The ballot initiative, according to a press release from the group, would increase transparency, participation, access, and choice in Alaska's elections.
If approved by voters in November 2020, organizers say the initiative would put an end to secret "dark money"— much of it coming from outside Alaska — that anonymous, big-money spenders use to influence our elections. It would also open Alaska's primary elections to all Alaskans, regardless of political party, and would give voters more choice and more voice by allowing them to rank candidates on the ballot.
“Our transparency laws are long overdue for a fix,” said Chair of the ABE ballot committee, Jason Grenn, former independent State Representative for District 22 in West Anchorage. “This will shine a light on the dark money that influences campaigns, and protect our right to know who is trying to influence our votes and our views.
"At a time when more money than ever is pouring into Alaska elections, Alaska’s election watchdogs, the Alaska Public Offices Commission, are overworked and under-resourced," the press release states. "APOC, the public, and the media struggle to keep up with the flood of money that now courses through our election system."
The group says the proposed initiative would stop the influx of dark money — political spending by organizations that do not disclose their donors — requiring additional reporting for groups that can receive and spend unlimited amounts of money on elections. These groups would be required to publicly report large donations in real-time, and disclose the true sources behind all such donations.
“Why should taxpayers pay to subsidize the activities of political parties?” said co-Chair of the initiative, Bonnie Jack, an Anchorage Republican, “This would save the state money and we believe the people deserve the opportunity to vote their conscience and not be restricted to a specific party vote.”
The initiative would also open Alaska's primaries to all voters. Under the current system, political parties get to choose who can vote in their primary elections. Voters, especially independent voters, are forced to pick one ballot or the other meaning that only a small group of primary voters end up choosing the candidates that appear on the general election ballot.
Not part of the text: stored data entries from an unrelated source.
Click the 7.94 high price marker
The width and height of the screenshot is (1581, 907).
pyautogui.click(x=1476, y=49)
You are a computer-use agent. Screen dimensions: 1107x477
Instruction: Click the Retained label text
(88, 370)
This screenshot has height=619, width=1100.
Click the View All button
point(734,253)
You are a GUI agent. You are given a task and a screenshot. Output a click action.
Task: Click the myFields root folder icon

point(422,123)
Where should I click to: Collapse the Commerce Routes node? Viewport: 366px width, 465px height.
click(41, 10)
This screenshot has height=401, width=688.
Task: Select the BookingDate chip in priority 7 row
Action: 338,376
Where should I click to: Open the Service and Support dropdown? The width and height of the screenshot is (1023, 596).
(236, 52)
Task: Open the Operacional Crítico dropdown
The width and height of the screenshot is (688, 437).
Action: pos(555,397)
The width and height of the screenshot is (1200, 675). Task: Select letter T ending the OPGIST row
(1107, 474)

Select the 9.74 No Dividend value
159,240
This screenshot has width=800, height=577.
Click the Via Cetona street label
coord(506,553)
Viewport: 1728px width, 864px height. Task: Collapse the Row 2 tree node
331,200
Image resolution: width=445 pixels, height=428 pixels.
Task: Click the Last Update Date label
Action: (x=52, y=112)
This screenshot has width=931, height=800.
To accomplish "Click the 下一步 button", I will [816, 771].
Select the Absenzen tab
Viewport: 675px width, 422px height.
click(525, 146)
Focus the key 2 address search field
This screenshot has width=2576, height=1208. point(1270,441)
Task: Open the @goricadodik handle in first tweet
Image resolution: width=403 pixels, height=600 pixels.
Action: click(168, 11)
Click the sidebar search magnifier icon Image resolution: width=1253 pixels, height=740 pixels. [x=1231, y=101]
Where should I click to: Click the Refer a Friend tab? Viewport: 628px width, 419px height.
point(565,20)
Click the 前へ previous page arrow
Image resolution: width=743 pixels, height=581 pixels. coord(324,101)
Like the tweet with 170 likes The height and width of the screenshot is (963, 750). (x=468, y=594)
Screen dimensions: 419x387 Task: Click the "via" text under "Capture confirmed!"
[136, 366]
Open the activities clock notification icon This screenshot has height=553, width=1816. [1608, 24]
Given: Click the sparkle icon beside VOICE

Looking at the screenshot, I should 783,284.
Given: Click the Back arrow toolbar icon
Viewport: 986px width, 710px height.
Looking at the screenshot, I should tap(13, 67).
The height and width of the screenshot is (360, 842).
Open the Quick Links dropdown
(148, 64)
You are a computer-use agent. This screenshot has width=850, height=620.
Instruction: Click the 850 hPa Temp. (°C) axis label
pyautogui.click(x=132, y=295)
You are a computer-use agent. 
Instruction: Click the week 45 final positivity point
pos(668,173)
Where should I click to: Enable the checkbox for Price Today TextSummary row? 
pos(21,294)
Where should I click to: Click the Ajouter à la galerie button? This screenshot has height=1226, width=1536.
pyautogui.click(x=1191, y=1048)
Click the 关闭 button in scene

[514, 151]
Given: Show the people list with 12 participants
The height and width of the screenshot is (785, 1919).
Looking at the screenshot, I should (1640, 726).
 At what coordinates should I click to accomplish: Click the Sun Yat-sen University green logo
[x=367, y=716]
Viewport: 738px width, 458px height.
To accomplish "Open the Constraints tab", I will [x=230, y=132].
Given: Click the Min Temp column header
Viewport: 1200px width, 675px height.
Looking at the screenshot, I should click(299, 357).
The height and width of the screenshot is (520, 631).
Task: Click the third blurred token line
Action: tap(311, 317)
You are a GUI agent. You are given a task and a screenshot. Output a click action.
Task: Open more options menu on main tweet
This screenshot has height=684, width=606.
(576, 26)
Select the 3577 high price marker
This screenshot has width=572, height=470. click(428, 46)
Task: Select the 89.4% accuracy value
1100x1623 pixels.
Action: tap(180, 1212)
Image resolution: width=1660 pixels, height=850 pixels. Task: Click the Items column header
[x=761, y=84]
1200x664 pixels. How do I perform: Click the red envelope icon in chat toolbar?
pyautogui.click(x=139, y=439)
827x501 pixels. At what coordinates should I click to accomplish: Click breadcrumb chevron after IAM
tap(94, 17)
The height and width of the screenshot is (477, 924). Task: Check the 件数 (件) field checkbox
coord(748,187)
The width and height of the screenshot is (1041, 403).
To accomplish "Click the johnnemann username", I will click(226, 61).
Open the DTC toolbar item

The initiative would give every voter access to a single primary ballot that lists all candidates, boosting voter turnout and reducing partisanship in the process.
Finally, the initiative would allow voters to have more impact with their ballot, without having to worry about picking between the "lesser of two evils," by adjusting election ballots to allowing voters the option of ranking their first, second, and third choice candidates. This adjustment, called “ranked choice voting,” would ensure that every winning candidate has received a majority of votes cast. When votes are counted, if no candidate receives a majority of all the first-choice votes, then the candidate with the fewest votes is eliminated. If a voter’s first choice is eliminated, their vote transfers to their next choice. This process repeats until one candidate has received a majority of votes, and is declared the winner.
Co-chair of the initiative, Bruce Botelho, a Democrat and former Attorney General of the State of Alaska, as well as former Mayor of Juneau, said “We believe the people deserve the opportunity to vote their conscience without having to worry about wasting their vote. This is a common-sense reform that offers more choice and tells candidates to fight for my vote instead of just fighting against each other.”